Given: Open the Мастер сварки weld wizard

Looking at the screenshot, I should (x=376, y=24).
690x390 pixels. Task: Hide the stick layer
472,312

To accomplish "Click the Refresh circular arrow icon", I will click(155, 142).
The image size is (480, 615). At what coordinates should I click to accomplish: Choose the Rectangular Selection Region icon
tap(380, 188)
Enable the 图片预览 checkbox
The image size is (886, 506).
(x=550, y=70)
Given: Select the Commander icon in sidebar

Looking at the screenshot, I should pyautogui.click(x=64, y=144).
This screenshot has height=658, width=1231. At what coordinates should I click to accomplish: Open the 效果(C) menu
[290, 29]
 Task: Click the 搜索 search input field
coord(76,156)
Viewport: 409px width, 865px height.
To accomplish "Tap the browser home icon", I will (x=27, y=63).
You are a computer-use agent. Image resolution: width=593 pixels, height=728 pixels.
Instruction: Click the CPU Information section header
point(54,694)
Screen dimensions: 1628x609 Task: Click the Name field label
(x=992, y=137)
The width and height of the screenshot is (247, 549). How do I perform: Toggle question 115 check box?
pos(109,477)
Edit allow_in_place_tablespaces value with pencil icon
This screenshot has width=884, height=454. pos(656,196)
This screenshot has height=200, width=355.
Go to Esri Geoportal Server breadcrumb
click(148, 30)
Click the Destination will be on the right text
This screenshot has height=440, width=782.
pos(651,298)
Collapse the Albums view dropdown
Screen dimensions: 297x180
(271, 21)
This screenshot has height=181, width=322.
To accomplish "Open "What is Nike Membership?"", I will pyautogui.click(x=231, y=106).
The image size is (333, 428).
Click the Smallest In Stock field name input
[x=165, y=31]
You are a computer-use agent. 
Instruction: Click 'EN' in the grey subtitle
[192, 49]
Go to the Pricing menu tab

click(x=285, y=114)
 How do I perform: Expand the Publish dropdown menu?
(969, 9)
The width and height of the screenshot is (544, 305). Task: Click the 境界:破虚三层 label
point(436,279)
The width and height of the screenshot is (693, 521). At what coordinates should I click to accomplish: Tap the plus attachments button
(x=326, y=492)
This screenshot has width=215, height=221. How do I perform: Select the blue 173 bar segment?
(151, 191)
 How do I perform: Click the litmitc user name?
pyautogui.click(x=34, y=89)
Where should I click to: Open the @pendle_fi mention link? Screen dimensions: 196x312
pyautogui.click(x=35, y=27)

WORK REQUEST → Exactly how many lines of the listing above contain the string "computer"? Give no more than the number.

ANSWER TO THIS TASK → 2